ABSTRACT OF THE DISSERTATION
Theory and Applications of NMR to Problems in Material Science and Analytical Chemistry
by
Arun Agarwal
Doctor of Philosophy, Graduate Program in Chemistry
University of California, Riverside, August, 2010
Dr. Leonard J Mueller, Chairperson
Recent developments in NMR spectroscopy have seen an increase in its application for the study of structure and dynamics in the field of material science. NMR can be used as a complementary technique to X-ray diffraction and other structure probing techniques such as AFM and STM in the study of complex systems. Due to its non-invasive nature, measurements can be made on samples without altering their structural or functional properties.

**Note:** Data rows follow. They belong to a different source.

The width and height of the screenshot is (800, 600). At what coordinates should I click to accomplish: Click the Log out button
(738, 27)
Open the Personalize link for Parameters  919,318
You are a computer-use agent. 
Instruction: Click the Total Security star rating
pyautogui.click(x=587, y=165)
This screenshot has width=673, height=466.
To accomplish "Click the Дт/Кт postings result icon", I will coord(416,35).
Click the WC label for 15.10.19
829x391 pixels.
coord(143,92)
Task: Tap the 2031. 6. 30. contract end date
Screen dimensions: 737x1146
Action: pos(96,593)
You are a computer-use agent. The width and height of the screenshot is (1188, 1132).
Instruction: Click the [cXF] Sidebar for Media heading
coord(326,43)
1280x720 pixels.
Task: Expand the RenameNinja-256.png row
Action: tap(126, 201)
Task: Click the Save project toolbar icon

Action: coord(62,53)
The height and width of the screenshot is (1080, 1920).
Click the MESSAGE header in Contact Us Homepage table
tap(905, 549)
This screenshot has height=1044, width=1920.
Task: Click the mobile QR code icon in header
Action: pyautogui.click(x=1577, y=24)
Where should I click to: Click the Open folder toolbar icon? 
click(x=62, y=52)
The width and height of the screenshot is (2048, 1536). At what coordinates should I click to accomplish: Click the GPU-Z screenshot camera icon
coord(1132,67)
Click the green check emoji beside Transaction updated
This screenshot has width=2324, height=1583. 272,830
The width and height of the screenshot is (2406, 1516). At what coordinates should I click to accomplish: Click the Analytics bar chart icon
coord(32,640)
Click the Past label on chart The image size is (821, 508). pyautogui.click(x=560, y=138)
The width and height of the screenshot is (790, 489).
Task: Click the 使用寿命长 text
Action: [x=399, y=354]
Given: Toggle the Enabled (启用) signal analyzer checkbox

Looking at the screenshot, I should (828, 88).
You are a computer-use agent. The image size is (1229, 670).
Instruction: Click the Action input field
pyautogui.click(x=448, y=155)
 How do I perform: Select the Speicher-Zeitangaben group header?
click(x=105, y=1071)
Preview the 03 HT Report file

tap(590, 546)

In this thesis three different application of solid-state NMR will be highlighted. First, the butyl-substituted spiro-biphenalenyl radical will be studied. This molecule is a member of a new class of organic conductors which posses the highest conductivity of any neutral organic molecular solid via a magnetic phase transition. 13C chemical shift measurements allow us to track the transition between the diamagnetic and paramagnetic states, which we find builds in as a gradual increase in the spin-density at the aromatic sites and a decrease in the electron spin-spin coupling between adjacent radicals. Our model suggests that the electron is not delocalized over the entire molecule, but is in fast exchange between the phenalenyl rings.
Next, the photophysics of photomechanically responsive molecular crystal nanostructures based on anthracene esters is studied using solid-state NMR. A detailed study of these materials provides significant insight into the molecular-level dynamics that give rise to the micron-scale response of the nanorods. This work provides insight into how solid-state photochemistry within nanostructured molecular crystals can give rise to novel photomechanical behavior on micron lengthscales.
Finally, the last chapter discusses several examples of analytical applications of NMR. A combined approach of using solid as well as solution state NMR spectroscopy to study the stereo-chemical and functional properties of industrially useful compounds has been presented. The approach taken has the potential to be used for a wide variety of industrial applications.